I am using stable_baselines3
to train a model to play the Atari Breakout game.
For training efficiency, I am using a vectorized environment of 4 games. Here is the
code regarding training:
from stable_baselines3.common.env_util import make_atari_env
from stable_baselines3.common.vec_env import SubprocVecEnv
from stable_baselines3 import A2C
# train model
train_env = make_atari_env("Breakout-v4", n_envs=4, seed=0, vec_env_cls=SubprocVecEnv)
train_env = VecFrameStack(train_env, n_stack=4)
model = A2C('CnnPolicy', train_env, verbose=1)
model.learn(total_timesteps=200_000)
When evaluating the resulting model, I am getting acceptable results of 10.7 reward points in average. In the code I am using only one environment for evaluation which is virtually stacked to be compatible with the model.

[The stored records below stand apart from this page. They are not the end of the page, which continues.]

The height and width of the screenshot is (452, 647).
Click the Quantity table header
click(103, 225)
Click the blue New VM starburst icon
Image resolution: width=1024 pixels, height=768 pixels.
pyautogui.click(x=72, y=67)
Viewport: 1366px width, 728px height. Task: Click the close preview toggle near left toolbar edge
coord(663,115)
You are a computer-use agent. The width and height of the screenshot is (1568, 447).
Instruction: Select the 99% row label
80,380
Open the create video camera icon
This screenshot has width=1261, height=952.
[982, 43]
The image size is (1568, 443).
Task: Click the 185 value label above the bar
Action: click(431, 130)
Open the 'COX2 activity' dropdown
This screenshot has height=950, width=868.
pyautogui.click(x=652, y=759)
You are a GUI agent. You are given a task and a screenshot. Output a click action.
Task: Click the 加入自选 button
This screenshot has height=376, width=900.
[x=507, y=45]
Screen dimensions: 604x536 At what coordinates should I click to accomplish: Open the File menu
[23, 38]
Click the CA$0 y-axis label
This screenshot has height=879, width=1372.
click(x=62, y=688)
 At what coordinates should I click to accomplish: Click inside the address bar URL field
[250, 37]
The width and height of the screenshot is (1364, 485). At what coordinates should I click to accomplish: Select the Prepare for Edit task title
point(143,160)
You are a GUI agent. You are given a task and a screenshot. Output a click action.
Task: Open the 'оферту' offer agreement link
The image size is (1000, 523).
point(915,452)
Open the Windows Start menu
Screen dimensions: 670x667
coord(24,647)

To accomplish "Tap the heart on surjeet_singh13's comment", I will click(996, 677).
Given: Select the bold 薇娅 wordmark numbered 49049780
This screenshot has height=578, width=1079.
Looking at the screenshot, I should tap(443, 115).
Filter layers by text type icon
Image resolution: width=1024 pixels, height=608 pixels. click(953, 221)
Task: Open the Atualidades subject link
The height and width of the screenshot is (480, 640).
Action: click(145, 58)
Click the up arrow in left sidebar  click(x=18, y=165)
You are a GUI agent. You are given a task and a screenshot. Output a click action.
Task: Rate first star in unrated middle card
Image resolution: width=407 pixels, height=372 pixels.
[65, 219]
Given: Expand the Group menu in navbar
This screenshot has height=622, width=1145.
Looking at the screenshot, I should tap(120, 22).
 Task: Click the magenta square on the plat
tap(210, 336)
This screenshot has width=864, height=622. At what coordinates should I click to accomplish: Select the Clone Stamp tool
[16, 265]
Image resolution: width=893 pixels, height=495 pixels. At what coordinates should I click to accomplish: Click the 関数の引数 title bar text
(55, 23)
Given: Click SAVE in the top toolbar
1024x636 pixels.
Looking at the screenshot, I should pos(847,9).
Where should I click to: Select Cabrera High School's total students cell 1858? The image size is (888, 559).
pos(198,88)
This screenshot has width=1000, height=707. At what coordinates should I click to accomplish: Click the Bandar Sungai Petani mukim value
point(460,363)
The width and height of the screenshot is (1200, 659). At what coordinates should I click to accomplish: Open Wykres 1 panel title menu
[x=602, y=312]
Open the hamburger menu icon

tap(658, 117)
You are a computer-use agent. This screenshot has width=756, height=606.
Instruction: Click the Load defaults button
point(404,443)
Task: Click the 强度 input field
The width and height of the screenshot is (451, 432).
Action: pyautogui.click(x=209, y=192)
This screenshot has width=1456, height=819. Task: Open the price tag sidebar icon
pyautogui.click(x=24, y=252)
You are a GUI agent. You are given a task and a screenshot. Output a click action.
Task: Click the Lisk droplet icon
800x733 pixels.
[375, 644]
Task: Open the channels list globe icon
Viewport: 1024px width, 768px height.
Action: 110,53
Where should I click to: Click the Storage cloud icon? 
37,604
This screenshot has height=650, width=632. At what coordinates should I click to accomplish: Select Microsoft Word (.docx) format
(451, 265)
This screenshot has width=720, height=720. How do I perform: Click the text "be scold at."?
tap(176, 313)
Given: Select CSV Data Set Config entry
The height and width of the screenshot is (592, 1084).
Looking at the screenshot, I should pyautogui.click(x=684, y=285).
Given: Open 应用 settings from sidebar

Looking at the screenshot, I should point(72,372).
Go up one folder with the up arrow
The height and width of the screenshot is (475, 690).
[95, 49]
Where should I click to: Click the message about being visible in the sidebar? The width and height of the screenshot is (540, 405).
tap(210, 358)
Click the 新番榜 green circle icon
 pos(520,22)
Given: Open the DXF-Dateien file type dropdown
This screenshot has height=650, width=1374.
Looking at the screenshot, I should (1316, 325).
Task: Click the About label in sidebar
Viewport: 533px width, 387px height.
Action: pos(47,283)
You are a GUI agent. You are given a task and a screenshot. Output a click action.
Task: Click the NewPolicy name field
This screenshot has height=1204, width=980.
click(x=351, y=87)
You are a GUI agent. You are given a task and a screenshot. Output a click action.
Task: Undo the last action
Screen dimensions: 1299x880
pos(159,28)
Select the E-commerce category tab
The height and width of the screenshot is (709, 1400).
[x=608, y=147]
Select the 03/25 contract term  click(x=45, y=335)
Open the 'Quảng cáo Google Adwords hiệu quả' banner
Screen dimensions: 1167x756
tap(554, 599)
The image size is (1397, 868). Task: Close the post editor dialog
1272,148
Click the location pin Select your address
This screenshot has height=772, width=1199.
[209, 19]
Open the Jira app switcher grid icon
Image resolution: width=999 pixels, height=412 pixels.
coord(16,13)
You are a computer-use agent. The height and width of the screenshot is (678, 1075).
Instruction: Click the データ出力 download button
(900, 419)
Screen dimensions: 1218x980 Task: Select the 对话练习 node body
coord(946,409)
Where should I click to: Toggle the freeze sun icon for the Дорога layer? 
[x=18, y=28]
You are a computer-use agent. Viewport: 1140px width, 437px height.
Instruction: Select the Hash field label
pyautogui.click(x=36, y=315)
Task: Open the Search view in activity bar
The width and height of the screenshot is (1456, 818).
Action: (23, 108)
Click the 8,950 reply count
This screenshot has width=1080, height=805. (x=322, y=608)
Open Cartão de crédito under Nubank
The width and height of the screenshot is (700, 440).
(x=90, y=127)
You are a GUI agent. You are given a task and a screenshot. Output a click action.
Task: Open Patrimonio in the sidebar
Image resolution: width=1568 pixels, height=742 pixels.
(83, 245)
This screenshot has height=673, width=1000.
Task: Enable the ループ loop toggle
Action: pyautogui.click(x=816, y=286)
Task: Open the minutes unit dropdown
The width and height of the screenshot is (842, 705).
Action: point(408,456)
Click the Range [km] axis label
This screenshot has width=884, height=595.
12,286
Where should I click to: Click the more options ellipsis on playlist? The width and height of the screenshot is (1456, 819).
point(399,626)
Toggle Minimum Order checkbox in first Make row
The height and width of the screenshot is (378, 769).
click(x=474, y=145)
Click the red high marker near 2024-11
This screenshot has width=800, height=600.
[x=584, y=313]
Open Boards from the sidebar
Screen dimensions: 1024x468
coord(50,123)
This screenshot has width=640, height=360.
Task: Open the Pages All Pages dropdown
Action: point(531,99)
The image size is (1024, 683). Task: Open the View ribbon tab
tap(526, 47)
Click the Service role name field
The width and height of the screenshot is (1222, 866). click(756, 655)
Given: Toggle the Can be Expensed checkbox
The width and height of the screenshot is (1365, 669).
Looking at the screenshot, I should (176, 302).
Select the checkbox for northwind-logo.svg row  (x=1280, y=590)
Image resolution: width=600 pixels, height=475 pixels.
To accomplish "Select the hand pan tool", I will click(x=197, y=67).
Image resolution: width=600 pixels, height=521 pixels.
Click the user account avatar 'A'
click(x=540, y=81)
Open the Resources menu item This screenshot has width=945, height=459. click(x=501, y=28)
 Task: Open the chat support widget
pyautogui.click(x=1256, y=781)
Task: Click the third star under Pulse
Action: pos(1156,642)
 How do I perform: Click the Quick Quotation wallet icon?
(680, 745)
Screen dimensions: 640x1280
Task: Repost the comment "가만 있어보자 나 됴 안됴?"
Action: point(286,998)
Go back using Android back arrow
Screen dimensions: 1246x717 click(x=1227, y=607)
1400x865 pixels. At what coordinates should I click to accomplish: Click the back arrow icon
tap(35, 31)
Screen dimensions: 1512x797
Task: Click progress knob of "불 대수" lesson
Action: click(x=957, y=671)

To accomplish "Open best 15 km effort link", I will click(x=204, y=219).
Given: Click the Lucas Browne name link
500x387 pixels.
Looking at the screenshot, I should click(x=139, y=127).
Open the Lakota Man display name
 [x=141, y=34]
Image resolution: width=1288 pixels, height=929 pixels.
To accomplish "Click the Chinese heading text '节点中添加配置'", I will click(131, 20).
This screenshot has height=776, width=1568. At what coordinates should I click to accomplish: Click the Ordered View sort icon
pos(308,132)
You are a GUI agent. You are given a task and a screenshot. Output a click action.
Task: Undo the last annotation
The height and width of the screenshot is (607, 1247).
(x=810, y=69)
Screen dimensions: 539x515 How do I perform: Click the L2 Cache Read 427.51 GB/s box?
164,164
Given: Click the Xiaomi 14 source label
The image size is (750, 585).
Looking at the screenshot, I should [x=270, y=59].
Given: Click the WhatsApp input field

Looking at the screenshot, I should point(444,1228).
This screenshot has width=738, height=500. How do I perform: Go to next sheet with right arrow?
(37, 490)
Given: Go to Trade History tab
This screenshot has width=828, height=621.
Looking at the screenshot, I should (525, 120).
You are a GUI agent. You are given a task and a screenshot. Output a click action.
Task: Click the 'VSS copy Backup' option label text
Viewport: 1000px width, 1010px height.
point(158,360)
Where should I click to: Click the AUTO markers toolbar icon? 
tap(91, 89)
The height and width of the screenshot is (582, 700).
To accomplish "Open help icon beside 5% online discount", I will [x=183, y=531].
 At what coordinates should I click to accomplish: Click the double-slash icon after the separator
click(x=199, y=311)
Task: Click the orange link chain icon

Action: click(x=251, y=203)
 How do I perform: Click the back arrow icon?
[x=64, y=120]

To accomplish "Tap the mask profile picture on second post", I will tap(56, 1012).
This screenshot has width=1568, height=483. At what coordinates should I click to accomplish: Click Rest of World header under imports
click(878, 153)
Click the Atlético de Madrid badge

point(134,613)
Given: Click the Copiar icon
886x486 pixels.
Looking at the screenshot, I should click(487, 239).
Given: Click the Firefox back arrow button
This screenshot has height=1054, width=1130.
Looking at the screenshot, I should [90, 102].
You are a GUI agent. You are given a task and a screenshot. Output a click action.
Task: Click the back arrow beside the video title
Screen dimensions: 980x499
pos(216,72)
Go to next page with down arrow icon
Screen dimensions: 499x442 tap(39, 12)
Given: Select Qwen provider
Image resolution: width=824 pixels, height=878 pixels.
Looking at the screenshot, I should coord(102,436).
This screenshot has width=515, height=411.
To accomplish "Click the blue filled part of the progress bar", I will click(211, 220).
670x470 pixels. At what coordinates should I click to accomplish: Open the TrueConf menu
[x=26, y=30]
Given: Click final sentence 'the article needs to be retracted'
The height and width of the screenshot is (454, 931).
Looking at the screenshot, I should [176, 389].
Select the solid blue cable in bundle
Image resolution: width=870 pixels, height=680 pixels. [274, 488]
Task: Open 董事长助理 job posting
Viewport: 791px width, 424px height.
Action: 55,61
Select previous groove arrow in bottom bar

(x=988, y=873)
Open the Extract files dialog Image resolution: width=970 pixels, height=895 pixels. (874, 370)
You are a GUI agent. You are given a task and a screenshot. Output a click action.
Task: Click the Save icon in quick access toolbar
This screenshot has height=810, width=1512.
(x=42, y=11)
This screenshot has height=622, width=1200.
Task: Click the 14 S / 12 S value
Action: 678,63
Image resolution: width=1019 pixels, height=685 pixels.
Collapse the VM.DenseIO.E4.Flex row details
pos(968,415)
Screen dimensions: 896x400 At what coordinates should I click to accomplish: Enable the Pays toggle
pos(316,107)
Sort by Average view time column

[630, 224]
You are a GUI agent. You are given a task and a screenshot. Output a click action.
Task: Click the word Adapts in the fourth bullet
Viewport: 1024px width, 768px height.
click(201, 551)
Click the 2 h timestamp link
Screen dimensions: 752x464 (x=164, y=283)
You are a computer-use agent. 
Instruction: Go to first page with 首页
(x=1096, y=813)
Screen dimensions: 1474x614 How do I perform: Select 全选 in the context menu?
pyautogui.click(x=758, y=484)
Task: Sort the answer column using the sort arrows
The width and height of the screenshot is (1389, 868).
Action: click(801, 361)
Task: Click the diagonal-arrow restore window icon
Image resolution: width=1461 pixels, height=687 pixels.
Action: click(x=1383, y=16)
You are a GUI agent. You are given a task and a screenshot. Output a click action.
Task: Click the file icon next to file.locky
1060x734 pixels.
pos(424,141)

from stable_baselines3.common.evaluation import evaluate_policy
eval_env = make_atari_env("Breakout-v4", n_envs=1, seed=0, vec_env_cls=SubprocVecEnv)
eval_env = VecFrameStack(eval_env, n_stack=4)
evaluate_policy(model, eval_env, n_eval_episodes=10, render=False)
My problem is that when I apply the model on the same evaluation environment without
the eval_policy
to simulate an actual application of the model on the game, I am getting
really bad results, mostly 0 reward points.
for i in range(0,10):
obs = eval_env.reset()
done = False
score = 0
while not done:
action, _ = model.predict(obs)
obs, reward, done, info = eval_env.step(action)
score += reward
print("Episode:{} Score:{}".format(i, score))
Any idea what I am doing wrong here? It seems like the model is not recognizing the environment corrctly in the latter attempt.